Elisabeth Roux, managing director Leadership & Talent de MOA BPI Group, lo tiene claro: “Los primeros diez segundos son fundamentales en cualquier nuevo contacto. En un proceso de selección y de promoción, lo que llevamos y la apariencia física son factores fundamentales a tener cuenta. Lo de ‘sólo hay una oportunidad para dar buena impresión’ se cumple al cien por cien”.

Sin embargo, Eva Rimbau, profesora de recursos humanos en la UOC, aclara que “existen estereotipos tanto positivos como negativos, pero en cualquier caso son todos injustos, porque juzgan a una persona a partir de creencias previas estandarizadas y simplificadas sobre el grupo al que pertenece”.

Lo peor es que, a veces, estos prejuicios nacen de forma inocente. “Si nadie reacciona a un comentario tipo broma, se avanza hacia comportamientos más agresivos o discriminatorios en los que la persona o el grupo estereotipado sale claramente perjudicado. Eso puede dañar el ambiente laboral, la capacidad de trabajar en equipo y la colaboración”, advierte Rimbau.

Jon Segovia, profesor de dirección de personas de Deusto Business School, va más allá de la mera apariencia y diferencia entre el físico y el estereotipo, “que a veces puede ser de carácter psicológico. Conviene separar ambos conceptos”.

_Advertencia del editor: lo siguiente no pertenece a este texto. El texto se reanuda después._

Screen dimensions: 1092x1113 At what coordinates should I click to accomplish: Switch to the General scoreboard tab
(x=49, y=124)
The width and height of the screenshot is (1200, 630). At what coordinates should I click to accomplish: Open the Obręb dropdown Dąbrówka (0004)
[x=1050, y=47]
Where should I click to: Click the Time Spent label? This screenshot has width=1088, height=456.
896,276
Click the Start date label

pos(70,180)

Segovia cree que el problema surge cuando “tu identidad o forma de ser rompe con las normas establecidas. Hay determinadas cosas que tienes que adoptar si quieres pertenecer a determinada tribu”.

El espíritu gregario del ser humano se impone también en el mundo laboral pero con el permiso de los estereotipos, no todos somos hormigas laboriosas.

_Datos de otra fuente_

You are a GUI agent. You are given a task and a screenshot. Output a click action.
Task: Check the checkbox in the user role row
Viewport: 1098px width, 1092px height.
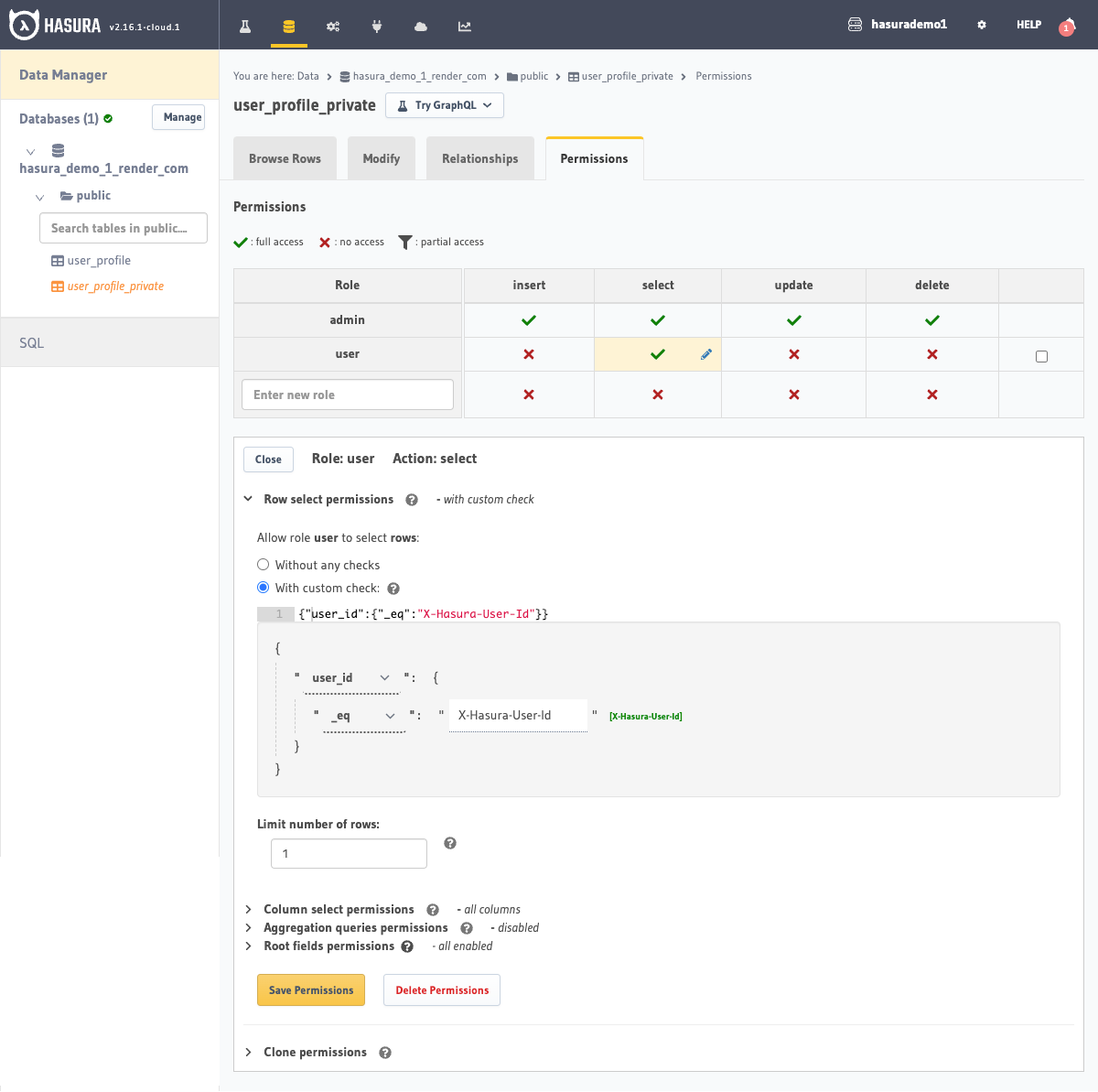tap(1041, 356)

Arancha Ruiz, cazatalentos, especialista en marca personal y autora del libro Qué busca el headhunter, asegura que en muchas organizaciones se crean dinámicas de Juego de Tronos, luchas de poder, resistencias al cambio o tan sólo diferencias de opinión sobre el liderazgo y la estrategia: “Los estereotipos más típicos los asociamos a tatuajes y hipsters, pero también sirven para agrupar a personas en ‘ellos’ y ‘nosotros’: ¿eres de la vieja guardia o de los nuevos?, ¿de los mimados o de los curritos? ¿vas de experimentado o de seguir los nuevos modelos de trabajo?”.

Los antídotos
El conocimiento es el mejor antídoto contra los estereotipos. Dice Rimbau que hay que “ser consciente de que los estereotipos existen y de que nosotros también tenemos visiones estándar de ciertos grupos.

Y, en segundo lugar, debemos conocer con cierta profundidad a las personas de esas tribus teniendo la mente abierta y estar dispuesto a que contradigan nuestros juicios”.

Desde una perspectiva personal, Ruiz recomienda “cambiar la apariencia que influye negativamente en el trabajo siempre que impida mostrar el talento real del profesional. No hay que confundir lo auténtico con lo práctico ni la esfera pública y la privada.

Si estamos en un entorno profesional debemos ayudar a nuestros clientes y compañeros a identificar nuestro valor, y la apariencia debe ayudar, no frenar”.

Roux también cree que si el aspecto influye de forma negativa en la esfera profesional, “hay que actuar inmediatamente y corregir el tiro”.

Por otra parte, Segovia insiste en la necesidad de los estereotipos psicológicos: “Esa diferencia en el carácter es lo que hace que los equipos de trabajo estén equilibrados y funcionen”.